• [Set problem] Reproduce the following data verbatim, line for line.

• [Data listing]
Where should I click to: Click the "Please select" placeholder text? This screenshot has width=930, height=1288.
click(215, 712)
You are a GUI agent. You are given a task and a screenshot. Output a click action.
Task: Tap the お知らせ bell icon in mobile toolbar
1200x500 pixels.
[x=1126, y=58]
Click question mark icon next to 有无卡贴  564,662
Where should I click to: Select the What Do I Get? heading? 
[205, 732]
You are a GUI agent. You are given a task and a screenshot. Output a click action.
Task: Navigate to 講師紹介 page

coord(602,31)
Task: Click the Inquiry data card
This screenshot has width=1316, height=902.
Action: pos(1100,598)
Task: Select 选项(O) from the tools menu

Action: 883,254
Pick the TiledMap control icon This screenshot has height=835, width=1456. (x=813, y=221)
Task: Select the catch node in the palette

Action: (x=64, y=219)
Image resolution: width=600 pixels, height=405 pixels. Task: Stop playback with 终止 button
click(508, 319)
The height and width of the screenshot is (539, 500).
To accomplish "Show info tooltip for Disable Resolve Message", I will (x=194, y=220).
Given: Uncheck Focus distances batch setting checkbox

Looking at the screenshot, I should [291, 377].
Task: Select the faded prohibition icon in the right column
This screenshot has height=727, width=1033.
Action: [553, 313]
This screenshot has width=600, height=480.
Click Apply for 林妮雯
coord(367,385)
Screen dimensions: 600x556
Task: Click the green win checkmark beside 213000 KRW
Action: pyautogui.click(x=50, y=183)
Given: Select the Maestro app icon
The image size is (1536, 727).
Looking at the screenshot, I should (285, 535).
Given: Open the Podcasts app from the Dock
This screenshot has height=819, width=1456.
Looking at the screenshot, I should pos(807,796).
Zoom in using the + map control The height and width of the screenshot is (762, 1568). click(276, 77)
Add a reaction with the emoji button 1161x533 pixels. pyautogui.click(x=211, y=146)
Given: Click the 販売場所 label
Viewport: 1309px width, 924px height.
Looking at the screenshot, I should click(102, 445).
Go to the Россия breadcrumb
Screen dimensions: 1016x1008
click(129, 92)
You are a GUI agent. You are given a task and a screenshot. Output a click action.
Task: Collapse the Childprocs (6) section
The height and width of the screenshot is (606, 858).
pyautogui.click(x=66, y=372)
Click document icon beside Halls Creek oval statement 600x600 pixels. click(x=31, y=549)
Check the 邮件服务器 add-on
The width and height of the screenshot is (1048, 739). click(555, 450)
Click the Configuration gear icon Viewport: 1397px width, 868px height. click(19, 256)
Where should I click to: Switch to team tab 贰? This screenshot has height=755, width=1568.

• [Correct response]
Where should I click to: Click the "Please select" placeholder text? This screenshot has width=930, height=1288.
click(215, 712)
You are a GUI agent. You are given a task and a screenshot. Output a click action.
Task: Tap the お知らせ bell icon in mobile toolbar
1200x500 pixels.
[x=1126, y=58]
Click question mark icon next to 有无卡贴  564,662
Where should I click to: Select the What Do I Get? heading? 
[205, 732]
You are a GUI agent. You are given a task and a screenshot. Output a click action.
Task: Navigate to 講師紹介 page

coord(602,31)
Task: Click the Inquiry data card
This screenshot has width=1316, height=902.
Action: pos(1100,598)
Task: Select 选项(O) from the tools menu

Action: 883,254
Pick the TiledMap control icon This screenshot has height=835, width=1456. (x=813, y=221)
Task: Select the catch node in the palette

Action: (x=64, y=219)
Image resolution: width=600 pixels, height=405 pixels. Task: Stop playback with 终止 button
click(508, 319)
The height and width of the screenshot is (539, 500).
To accomplish "Show info tooltip for Disable Resolve Message", I will (x=194, y=220).
Given: Uncheck Focus distances batch setting checkbox

Looking at the screenshot, I should [291, 377].
Task: Select the faded prohibition icon in the right column
This screenshot has height=727, width=1033.
Action: [553, 313]
This screenshot has width=600, height=480.
Click Apply for 林妮雯
coord(367,385)
Screen dimensions: 600x556
Task: Click the green win checkmark beside 213000 KRW
Action: pyautogui.click(x=50, y=183)
Given: Select the Maestro app icon
The image size is (1536, 727).
Looking at the screenshot, I should (285, 535).
Given: Open the Podcasts app from the Dock
This screenshot has height=819, width=1456.
Looking at the screenshot, I should pos(807,796).
Zoom in using the + map control The height and width of the screenshot is (762, 1568). click(276, 77)
Add a reaction with the emoji button 1161x533 pixels. pyautogui.click(x=211, y=146)
Given: Click the 販売場所 label
Viewport: 1309px width, 924px height.
Looking at the screenshot, I should click(102, 445).
Go to the Россия breadcrumb
Screen dimensions: 1016x1008
click(129, 92)
You are a GUI agent. You are given a task and a screenshot. Output a click action.
Task: Collapse the Childprocs (6) section
The height and width of the screenshot is (606, 858).
pyautogui.click(x=66, y=372)
Click document icon beside Halls Creek oval statement 600x600 pixels. click(x=31, y=549)
Check the 邮件服务器 add-on
The width and height of the screenshot is (1048, 739). click(555, 450)
Click the Configuration gear icon Viewport: 1397px width, 868px height. click(19, 256)
Where should I click to: Switch to team tab 贰? This screenshot has height=755, width=1568.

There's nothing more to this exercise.